SPADING THE FIELD: REVEALING SOCIETAL LACKS THROUGH SOCIAL INNOVATIVE PRACTICE. A study of urban agriculture initiatives in Utrecht, the Netherlands
Summary
Worldwide small groups of people living in cities are gathering to practice gardening together, an appearance that has been defined as urban agriculture. This thesis is the output of three-and-a-half-month field research amongst urban gardeners in the city of Utrecht, the Netherlands, answering the question: How do micro urban agriculture initiatives in Utrecht represent a social innovative movement offering a qualitative alternative to the contemporary capitalist mode of quantification of life? The gardening practice is studied as social innovation providing an answer to societal lacks. Urban agriculture in Utrecht is a response to processes of commodification, urbanization and individualization which are linked to a lack of socio-ecological connectivity, the inability to cope with an accelerated society and a loss of connection to self and the community.
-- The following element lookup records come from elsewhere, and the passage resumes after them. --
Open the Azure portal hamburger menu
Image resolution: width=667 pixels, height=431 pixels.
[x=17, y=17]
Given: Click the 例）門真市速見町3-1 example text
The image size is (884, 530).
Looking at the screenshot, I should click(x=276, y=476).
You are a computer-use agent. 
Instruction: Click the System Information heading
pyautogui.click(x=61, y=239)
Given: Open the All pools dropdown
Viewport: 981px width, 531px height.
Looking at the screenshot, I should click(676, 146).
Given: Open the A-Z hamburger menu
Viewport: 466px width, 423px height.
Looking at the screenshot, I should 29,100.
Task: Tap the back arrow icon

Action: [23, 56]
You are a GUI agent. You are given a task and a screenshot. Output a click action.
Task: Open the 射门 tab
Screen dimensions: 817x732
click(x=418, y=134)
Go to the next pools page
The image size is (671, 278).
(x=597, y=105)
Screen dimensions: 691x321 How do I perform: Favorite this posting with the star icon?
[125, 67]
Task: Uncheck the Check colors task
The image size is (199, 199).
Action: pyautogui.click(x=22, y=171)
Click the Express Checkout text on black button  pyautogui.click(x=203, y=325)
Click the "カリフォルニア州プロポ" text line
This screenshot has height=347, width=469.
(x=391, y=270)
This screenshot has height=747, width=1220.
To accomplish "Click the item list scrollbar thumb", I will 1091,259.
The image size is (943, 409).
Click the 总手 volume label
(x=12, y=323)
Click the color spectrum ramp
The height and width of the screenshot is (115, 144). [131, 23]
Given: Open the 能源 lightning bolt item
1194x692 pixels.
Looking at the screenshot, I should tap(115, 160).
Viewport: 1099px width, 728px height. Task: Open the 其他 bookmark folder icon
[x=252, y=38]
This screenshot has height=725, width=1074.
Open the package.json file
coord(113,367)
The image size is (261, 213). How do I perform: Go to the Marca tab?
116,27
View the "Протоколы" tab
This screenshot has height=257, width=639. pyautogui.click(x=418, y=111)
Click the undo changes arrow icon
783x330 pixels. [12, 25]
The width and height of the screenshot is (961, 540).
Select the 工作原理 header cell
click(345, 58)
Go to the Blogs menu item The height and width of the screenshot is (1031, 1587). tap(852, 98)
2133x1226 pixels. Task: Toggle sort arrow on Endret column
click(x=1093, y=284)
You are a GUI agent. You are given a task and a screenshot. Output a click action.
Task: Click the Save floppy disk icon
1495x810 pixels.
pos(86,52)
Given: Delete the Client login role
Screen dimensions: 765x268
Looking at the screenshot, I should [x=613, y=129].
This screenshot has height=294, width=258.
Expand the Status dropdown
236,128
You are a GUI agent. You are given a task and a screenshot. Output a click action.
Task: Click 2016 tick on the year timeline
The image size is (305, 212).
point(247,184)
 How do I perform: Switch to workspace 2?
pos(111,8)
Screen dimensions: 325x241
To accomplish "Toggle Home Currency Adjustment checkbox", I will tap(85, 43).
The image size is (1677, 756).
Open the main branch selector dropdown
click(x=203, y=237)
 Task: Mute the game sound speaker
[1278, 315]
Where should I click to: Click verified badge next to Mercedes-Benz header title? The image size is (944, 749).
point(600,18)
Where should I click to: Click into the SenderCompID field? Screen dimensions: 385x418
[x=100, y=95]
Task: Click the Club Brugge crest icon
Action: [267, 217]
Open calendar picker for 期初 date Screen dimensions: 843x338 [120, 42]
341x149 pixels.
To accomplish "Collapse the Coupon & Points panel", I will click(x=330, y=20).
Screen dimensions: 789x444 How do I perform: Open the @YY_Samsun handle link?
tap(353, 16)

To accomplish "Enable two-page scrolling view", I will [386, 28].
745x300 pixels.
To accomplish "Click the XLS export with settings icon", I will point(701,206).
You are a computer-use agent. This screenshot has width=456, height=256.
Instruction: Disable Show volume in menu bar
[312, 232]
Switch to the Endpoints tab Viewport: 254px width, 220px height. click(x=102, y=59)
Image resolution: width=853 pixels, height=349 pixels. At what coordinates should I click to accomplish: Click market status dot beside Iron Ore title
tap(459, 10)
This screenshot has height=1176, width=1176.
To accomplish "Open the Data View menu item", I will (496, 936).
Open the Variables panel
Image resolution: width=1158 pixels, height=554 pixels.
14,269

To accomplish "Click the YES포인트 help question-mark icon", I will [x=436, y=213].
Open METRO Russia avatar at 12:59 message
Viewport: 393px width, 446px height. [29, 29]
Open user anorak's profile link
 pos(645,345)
Using a Deleuzean method of tracing social practices into rhizomatic structures of interconnectivity between micro- and macropolitics, this thesis gives context and meaning to urban gardening within a local and global perspective. To expand the applicability of this research beyond the academic world, the position of the local government towards urban agriculture serves to incent a debate on the quantification of politics and the value of studying and supporting social innovative practice.